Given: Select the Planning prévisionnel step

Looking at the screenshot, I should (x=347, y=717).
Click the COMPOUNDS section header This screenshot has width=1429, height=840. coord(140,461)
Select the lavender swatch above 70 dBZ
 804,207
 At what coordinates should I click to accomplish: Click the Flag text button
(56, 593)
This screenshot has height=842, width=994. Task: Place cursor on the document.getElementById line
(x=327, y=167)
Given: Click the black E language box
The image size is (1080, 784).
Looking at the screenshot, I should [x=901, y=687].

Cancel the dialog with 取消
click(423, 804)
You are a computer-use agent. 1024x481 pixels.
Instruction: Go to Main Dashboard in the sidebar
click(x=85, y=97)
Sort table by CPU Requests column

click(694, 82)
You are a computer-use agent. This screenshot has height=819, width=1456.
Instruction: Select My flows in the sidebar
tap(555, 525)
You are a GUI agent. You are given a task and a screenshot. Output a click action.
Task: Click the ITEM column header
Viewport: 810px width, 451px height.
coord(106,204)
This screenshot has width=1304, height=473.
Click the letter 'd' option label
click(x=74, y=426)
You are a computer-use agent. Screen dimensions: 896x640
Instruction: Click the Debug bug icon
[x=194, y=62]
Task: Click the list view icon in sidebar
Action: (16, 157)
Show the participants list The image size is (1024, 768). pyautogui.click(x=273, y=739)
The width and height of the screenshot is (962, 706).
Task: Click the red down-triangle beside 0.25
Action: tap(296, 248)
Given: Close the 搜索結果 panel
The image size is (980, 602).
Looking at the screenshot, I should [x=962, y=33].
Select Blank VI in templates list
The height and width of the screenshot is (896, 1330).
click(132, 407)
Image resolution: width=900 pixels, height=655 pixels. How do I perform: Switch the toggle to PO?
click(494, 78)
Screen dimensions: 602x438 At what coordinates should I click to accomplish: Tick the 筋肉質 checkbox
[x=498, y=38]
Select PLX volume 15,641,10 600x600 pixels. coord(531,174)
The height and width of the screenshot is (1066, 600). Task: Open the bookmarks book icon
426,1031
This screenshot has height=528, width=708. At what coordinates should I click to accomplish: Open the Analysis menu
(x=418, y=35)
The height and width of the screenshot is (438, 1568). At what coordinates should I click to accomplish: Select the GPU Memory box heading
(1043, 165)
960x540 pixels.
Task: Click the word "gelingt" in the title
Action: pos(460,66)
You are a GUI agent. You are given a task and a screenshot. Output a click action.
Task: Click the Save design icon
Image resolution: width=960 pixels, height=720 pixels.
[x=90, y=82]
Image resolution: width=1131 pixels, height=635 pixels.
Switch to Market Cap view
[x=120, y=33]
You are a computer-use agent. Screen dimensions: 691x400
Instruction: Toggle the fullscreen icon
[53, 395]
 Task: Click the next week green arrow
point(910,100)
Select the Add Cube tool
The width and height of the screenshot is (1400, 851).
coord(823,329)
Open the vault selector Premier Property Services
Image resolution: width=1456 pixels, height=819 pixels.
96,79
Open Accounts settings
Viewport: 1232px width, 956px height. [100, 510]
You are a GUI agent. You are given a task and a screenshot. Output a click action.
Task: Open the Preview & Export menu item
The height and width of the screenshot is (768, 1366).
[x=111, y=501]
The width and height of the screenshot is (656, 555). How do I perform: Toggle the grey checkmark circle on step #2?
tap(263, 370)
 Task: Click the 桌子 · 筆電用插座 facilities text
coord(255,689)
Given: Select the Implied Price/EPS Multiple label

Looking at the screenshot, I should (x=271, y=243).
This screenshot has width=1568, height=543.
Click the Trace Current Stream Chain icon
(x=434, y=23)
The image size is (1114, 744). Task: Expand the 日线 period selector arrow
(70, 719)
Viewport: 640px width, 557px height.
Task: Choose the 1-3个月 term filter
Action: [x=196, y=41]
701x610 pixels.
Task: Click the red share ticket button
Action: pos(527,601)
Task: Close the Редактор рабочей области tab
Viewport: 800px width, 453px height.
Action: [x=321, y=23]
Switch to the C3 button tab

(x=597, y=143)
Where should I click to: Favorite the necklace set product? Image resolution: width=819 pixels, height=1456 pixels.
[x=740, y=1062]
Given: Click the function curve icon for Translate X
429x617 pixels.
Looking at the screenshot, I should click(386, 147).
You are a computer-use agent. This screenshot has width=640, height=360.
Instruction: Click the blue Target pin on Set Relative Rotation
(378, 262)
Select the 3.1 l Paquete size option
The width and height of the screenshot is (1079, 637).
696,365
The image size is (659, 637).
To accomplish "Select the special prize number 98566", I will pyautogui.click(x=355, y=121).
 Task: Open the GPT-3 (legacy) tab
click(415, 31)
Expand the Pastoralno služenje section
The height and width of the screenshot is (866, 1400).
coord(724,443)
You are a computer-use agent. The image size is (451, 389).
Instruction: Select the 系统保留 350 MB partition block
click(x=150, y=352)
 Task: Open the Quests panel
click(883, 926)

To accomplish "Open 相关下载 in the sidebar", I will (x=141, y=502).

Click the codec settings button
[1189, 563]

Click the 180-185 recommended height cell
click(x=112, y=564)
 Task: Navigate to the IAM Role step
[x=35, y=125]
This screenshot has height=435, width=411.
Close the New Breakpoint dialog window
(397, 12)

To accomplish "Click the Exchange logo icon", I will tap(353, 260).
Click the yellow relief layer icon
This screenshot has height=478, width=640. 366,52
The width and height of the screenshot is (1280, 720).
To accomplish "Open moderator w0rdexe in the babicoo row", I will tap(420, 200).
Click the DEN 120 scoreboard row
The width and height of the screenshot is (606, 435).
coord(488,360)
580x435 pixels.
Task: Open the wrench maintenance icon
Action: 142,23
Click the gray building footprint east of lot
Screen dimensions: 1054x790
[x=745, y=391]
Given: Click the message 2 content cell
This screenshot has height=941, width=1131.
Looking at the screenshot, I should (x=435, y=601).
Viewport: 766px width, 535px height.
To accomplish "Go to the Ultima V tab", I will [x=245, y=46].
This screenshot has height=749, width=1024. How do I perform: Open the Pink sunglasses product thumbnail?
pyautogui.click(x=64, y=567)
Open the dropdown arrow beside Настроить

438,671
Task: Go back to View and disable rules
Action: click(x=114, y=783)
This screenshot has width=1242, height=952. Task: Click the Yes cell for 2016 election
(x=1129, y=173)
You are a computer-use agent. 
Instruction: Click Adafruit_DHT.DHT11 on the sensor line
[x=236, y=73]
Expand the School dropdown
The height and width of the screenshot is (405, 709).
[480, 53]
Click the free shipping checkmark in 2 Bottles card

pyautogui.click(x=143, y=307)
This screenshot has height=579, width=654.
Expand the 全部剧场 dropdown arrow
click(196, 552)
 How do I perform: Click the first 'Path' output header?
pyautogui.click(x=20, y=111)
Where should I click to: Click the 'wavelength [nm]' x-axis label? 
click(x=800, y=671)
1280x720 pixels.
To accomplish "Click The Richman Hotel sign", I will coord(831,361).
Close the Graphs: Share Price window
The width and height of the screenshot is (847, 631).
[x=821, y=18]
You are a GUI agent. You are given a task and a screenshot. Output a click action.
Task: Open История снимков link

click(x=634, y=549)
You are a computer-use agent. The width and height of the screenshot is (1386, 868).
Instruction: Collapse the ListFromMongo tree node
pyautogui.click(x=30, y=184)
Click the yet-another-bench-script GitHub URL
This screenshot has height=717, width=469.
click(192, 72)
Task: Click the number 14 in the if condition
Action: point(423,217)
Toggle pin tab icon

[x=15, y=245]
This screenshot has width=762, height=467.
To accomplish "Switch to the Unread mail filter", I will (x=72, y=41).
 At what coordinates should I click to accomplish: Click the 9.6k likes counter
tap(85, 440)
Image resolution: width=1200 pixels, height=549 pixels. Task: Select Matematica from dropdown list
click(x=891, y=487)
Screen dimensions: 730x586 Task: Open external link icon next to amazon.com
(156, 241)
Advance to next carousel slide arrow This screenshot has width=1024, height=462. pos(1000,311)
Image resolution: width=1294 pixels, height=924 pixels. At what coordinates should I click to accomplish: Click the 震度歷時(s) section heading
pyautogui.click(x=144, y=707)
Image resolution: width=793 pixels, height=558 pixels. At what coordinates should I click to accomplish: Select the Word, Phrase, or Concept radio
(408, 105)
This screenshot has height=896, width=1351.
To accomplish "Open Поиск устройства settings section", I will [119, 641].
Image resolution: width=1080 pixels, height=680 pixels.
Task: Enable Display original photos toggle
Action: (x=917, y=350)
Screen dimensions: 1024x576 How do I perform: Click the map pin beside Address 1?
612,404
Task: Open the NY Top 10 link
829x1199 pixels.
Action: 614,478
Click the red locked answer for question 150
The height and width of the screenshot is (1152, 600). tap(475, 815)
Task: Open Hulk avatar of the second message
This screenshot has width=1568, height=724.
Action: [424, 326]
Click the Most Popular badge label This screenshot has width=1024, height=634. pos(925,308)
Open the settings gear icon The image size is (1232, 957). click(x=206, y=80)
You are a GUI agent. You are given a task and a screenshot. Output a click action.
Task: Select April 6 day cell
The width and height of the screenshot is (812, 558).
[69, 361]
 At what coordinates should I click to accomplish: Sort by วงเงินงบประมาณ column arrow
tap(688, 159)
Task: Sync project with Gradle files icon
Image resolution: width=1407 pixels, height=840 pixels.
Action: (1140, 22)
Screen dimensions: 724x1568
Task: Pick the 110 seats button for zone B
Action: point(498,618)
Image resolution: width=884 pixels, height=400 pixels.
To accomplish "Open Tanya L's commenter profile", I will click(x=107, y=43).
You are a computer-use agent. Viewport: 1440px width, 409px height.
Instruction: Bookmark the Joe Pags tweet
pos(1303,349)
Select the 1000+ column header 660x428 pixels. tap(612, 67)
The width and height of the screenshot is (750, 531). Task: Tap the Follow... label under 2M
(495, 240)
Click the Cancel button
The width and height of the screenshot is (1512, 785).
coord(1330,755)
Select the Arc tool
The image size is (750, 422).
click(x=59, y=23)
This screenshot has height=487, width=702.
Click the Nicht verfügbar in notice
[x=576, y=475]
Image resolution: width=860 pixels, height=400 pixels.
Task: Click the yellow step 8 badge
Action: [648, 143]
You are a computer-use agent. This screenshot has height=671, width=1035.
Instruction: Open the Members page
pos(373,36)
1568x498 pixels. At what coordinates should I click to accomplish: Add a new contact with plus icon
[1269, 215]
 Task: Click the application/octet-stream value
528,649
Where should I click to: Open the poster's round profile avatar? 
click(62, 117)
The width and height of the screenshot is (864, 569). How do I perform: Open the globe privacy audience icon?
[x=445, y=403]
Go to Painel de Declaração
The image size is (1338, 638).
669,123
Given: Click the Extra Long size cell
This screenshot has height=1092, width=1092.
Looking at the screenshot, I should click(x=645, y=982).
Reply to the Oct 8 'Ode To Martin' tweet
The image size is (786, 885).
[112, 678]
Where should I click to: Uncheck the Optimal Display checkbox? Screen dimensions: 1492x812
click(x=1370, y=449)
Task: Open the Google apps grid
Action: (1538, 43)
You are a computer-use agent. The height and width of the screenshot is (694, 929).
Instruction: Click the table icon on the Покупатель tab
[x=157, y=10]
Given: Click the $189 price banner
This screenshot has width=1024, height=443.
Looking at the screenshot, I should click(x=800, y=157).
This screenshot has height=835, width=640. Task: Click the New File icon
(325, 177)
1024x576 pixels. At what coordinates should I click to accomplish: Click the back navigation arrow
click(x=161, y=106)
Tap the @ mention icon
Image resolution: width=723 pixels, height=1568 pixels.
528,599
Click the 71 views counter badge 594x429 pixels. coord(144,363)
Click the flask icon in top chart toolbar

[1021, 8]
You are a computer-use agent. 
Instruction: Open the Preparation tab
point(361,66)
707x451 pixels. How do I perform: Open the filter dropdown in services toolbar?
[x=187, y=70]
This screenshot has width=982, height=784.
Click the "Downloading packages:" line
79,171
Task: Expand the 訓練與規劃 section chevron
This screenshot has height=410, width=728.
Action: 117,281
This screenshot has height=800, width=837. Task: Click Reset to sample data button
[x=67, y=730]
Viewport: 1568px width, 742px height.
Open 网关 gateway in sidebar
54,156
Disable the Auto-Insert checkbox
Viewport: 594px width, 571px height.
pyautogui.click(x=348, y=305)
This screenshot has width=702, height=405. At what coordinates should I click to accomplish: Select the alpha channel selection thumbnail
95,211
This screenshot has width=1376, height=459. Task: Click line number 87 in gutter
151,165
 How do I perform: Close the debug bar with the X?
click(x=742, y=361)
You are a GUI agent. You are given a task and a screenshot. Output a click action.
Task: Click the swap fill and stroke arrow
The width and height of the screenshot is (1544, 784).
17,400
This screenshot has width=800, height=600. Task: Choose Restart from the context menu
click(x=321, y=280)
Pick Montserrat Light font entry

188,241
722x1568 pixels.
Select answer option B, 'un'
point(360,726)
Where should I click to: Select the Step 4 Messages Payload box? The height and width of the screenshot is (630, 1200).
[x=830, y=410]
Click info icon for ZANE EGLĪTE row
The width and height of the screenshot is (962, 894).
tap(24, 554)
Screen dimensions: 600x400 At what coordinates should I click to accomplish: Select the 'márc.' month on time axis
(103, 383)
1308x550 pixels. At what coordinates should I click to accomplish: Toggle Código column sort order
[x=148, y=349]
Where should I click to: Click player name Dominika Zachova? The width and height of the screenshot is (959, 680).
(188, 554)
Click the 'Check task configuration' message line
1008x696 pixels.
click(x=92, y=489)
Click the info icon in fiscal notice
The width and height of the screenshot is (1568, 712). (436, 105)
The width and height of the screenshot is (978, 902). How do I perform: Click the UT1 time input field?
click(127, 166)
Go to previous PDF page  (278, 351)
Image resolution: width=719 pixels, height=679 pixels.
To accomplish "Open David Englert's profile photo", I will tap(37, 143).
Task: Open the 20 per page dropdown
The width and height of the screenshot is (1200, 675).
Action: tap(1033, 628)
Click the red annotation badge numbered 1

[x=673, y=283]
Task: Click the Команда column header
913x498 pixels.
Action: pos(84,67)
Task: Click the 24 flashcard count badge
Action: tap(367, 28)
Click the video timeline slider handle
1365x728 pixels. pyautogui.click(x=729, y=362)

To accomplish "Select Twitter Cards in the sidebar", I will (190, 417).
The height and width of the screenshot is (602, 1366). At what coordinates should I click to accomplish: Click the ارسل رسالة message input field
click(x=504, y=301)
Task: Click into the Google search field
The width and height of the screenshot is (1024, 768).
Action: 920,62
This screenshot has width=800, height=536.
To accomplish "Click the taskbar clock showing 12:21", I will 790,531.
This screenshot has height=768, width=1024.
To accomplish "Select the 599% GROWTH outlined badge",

**Problem description**. What you return should be exactly the lines above, starting at the one with "This screenshot has height=800, width=837." and ending at the one with "Disable the Auto-Insert checkbox", and nothing else.

**Reply to the task**.
This screenshot has height=800, width=837. Task: Click Reset to sample data button
[x=67, y=730]
Viewport: 1568px width, 742px height.
Open 网关 gateway in sidebar
54,156
Disable the Auto-Insert checkbox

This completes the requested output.